- [WHAT TO WORK ON]:
Rewrite the records from the start through the line containing "Looking at the screenshot, I should point(408,129).", changing "pixels" to "px" and leaving everything else unchanged.

────────────────────────────────────────

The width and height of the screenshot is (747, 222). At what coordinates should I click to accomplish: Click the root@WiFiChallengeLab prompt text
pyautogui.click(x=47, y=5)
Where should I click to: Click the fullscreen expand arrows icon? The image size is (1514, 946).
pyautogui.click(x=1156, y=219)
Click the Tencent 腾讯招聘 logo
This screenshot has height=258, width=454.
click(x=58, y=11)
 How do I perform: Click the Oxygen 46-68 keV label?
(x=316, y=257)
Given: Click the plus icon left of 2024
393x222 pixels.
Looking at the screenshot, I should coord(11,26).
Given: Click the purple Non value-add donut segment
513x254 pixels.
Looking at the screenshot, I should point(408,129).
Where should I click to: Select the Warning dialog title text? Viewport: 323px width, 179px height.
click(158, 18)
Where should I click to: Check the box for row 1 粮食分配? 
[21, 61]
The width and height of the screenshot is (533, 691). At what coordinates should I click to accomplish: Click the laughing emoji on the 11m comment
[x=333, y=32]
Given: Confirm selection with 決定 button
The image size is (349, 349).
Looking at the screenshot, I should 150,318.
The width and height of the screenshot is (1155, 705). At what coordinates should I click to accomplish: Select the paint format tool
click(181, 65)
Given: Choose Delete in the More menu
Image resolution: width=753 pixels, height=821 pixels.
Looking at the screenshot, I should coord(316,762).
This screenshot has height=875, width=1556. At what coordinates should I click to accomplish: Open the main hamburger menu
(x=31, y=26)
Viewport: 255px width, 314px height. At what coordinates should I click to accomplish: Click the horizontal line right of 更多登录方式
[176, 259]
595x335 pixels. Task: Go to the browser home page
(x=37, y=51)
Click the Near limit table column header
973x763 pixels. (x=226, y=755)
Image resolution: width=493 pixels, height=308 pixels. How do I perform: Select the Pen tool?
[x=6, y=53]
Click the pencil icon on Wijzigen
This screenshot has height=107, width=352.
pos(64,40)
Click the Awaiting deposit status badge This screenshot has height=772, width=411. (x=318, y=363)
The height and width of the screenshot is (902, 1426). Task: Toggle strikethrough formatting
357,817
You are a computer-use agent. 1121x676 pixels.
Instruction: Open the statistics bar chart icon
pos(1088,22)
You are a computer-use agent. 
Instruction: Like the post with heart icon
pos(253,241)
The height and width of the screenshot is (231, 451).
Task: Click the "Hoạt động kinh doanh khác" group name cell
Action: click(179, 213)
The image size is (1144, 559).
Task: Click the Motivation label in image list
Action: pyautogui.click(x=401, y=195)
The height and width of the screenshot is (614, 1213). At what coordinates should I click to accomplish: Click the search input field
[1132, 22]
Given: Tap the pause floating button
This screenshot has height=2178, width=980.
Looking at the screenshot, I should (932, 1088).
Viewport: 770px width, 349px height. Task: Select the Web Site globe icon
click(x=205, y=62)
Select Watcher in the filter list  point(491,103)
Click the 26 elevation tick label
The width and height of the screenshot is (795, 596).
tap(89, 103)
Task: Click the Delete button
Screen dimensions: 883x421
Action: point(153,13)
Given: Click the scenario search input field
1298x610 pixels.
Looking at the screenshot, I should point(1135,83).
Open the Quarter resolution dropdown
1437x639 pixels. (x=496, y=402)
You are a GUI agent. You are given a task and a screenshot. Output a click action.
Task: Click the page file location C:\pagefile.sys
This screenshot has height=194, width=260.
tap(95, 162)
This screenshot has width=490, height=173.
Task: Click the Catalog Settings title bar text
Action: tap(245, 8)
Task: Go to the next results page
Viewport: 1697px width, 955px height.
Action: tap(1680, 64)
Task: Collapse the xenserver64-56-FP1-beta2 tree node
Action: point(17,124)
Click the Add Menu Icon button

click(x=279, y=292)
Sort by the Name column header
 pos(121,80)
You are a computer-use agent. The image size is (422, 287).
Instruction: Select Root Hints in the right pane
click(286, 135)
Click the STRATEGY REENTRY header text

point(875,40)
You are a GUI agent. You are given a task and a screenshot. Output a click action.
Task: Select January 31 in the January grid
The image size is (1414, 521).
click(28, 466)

────────────────────────────────────────

- [RESPONSE]:
The width and height of the screenshot is (747, 222). At what coordinates should I click to accomplish: Click the root@WiFiChallengeLab prompt text
pyautogui.click(x=47, y=5)
Where should I click to: Click the fullscreen expand arrows icon? The image size is (1514, 946).
pyautogui.click(x=1156, y=219)
Click the Tencent 腾讯招聘 logo
This screenshot has height=258, width=454.
click(x=58, y=11)
 How do I perform: Click the Oxygen 46-68 keV label?
(x=316, y=257)
Given: Click the plus icon left of 2024
393x222 px.
Looking at the screenshot, I should coord(11,26).
Given: Click the purple Non value-add donut segment
513x254 px.
Looking at the screenshot, I should point(408,129).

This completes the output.